After work hours end, GLE lineworkers and brothers-in-law Mike Hofmann and Tom McLouth turn their skills in looking out for people to a different cause: community service through coaching football.
Both men volunteer as football coaches at Mason County Central (MCC) High School in Scottville, as they have for years. Their sons—cousins Austin Hofmann and Max McLouth—have been close all their lives. The young men played high school football together for MCC and will bring their sports skills to rival football teams in Grand Rapids colleges this fall. Austin will play for Davenport College’s Panthers while Max joins Grand Valley State University’s Lakers.
Both lineworkers have football in their veins. Mike realized success as a middle linebacker at MCC himself. His late father Ron played high school football in Chicago where his team was ranked third in the nation in 1959. Following that, Ron played for Northwestern in Chicago. The father of Tom’s wife also played football at Northwestern, a great uncle played for the Detroit Lions, and cousins played for the Giants.
Those family backgrounds were part of what spurred the men’s interest in coaching years later. Tom wanted to be “an involved parent who contributes and doesn’t just sit on the sidelines.” Mike says he “started coaching for love of the game and to spend more time with my two sons Austin and Khole.”
Their involvement in the Pop Warner program, the oldest youth football organization in the world, has included many local fundraising activities. Tom has headed the local program for six years and all three of his sons—Riley, Max and middle school student Gus—have participated.

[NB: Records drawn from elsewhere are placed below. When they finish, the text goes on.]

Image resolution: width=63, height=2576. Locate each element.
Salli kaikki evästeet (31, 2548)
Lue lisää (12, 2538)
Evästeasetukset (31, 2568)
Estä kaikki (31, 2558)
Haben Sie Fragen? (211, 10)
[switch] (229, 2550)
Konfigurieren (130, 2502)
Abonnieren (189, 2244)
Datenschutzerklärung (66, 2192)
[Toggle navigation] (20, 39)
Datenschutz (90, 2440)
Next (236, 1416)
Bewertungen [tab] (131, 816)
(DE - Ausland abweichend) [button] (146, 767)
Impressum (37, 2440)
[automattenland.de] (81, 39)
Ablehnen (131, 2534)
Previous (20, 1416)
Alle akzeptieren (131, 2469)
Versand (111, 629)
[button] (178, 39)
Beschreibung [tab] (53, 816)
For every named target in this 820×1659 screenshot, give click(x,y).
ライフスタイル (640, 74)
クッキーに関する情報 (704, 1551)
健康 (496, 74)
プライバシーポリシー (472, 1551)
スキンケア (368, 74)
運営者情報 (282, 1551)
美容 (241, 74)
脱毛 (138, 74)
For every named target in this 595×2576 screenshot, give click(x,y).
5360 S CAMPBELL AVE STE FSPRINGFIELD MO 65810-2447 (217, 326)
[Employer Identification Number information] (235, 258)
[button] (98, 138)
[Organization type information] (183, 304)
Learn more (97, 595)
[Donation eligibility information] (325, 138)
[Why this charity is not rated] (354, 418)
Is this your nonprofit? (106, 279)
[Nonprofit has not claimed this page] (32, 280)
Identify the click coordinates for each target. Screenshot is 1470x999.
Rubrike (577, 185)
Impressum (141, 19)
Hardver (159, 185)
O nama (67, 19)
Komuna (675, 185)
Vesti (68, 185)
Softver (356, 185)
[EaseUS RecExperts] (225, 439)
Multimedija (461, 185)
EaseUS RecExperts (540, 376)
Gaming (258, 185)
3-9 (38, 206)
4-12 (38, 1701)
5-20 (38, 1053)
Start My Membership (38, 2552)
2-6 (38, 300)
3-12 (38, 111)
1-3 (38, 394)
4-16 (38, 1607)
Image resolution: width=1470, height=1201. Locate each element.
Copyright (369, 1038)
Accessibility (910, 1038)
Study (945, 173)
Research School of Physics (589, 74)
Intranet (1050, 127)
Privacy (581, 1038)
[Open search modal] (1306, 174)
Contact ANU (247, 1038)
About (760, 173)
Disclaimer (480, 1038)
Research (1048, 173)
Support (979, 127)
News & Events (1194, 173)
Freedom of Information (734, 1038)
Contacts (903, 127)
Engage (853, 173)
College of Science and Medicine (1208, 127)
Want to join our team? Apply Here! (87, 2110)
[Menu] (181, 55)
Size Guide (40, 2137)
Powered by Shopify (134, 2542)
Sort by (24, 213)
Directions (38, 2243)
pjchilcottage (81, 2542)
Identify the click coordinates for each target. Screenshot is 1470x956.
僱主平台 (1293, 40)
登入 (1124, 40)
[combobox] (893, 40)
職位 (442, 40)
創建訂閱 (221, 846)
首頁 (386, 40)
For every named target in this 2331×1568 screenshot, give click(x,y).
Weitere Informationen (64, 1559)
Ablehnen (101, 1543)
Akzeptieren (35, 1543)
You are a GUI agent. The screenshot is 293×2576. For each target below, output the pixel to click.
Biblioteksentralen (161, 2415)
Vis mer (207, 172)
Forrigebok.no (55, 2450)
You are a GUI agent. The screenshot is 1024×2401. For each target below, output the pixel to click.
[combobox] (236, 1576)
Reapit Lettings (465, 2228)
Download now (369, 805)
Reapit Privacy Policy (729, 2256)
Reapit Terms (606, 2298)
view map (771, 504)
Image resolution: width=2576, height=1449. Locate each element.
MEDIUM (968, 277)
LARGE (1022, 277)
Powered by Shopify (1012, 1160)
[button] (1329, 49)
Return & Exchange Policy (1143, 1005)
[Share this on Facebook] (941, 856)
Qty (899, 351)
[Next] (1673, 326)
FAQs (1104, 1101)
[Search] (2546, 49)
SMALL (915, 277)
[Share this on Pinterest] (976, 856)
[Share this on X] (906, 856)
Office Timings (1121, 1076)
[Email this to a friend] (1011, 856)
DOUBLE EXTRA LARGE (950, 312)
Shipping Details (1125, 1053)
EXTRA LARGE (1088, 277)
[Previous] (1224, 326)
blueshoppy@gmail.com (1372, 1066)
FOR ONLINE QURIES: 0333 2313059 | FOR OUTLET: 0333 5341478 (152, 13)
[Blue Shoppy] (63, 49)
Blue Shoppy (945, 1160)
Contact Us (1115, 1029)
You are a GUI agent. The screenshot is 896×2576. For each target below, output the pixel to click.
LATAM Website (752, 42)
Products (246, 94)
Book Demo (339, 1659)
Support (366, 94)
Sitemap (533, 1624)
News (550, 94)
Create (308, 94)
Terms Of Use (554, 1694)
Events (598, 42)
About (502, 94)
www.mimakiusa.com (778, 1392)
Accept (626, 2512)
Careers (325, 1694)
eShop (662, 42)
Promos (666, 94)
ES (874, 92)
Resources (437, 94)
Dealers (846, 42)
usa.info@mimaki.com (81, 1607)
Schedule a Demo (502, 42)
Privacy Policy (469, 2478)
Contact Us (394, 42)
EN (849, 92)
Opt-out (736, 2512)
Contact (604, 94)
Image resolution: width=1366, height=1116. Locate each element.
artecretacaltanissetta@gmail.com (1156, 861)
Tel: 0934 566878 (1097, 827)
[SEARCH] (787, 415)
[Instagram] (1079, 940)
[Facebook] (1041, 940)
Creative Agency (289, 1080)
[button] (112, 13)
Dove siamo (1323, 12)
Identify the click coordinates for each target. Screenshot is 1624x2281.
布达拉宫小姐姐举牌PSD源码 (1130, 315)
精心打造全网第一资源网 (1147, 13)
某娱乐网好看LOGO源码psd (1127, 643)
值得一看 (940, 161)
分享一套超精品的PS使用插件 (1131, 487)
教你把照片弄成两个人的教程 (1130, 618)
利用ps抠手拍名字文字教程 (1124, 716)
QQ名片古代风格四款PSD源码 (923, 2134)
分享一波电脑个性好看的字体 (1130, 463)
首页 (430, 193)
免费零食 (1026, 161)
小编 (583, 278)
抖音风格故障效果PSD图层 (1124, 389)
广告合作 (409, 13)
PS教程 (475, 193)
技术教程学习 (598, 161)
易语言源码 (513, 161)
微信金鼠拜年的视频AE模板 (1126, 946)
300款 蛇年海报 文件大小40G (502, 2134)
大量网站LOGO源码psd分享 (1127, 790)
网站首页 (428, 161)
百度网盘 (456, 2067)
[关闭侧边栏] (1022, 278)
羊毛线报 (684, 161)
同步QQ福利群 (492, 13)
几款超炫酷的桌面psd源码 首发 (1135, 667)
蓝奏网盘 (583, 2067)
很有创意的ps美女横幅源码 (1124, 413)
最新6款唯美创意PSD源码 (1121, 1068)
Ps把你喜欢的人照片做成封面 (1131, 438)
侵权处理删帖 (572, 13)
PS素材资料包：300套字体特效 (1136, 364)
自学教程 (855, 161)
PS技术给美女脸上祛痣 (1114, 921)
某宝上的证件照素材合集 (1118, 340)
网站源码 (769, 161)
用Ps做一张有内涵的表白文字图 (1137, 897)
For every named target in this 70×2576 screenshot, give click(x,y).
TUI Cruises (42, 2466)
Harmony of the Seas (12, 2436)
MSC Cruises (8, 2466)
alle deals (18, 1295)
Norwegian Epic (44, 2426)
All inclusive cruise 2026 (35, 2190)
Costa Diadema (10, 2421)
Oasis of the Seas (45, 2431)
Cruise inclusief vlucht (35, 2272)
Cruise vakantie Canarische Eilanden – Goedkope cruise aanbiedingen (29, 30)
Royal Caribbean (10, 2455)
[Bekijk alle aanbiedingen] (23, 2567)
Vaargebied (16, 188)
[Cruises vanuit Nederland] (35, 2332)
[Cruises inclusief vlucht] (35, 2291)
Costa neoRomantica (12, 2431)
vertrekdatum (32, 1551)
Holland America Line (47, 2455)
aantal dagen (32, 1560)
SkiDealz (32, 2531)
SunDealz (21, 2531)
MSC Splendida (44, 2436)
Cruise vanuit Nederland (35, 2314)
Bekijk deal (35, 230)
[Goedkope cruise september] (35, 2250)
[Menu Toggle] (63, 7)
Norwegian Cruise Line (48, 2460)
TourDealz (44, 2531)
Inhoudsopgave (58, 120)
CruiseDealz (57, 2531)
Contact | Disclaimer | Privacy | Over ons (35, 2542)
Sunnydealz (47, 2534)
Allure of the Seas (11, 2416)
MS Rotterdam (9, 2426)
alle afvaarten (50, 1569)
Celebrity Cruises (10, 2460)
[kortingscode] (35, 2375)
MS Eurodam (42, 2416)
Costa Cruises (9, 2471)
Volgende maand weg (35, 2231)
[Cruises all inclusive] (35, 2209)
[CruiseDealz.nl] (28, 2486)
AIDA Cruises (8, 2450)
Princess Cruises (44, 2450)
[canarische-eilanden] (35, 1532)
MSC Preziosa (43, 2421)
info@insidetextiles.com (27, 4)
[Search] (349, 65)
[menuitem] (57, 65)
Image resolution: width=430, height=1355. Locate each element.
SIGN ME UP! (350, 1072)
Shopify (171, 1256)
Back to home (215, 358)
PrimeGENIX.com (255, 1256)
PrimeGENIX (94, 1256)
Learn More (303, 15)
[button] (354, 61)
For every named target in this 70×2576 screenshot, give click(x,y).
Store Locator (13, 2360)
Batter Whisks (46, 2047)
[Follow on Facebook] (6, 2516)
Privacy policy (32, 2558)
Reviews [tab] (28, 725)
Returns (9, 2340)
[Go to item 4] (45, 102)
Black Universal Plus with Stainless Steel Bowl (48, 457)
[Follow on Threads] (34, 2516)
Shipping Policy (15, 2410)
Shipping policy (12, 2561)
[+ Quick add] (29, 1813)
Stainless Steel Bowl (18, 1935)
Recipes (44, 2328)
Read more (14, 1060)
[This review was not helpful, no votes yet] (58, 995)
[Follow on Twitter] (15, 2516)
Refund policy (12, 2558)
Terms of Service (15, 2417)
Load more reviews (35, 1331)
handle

Mike credits the Pop Warner program with providing years of experience that clearly show in young athletes who join high school football teams. Tom cites the program as a basis for any good school football program and notes all MCC volunteer coaches are involved in Pop Warner.
Did the men’s dedication to coaching contribute to their sons being accepted on two college football teams? It’s hard to tell, Mike and Tom admit. They hope so.
But at the very least, their sons will carry their families’ love of the game and all they learned from their fathers about playing football and serving their communities into their college years and beyond.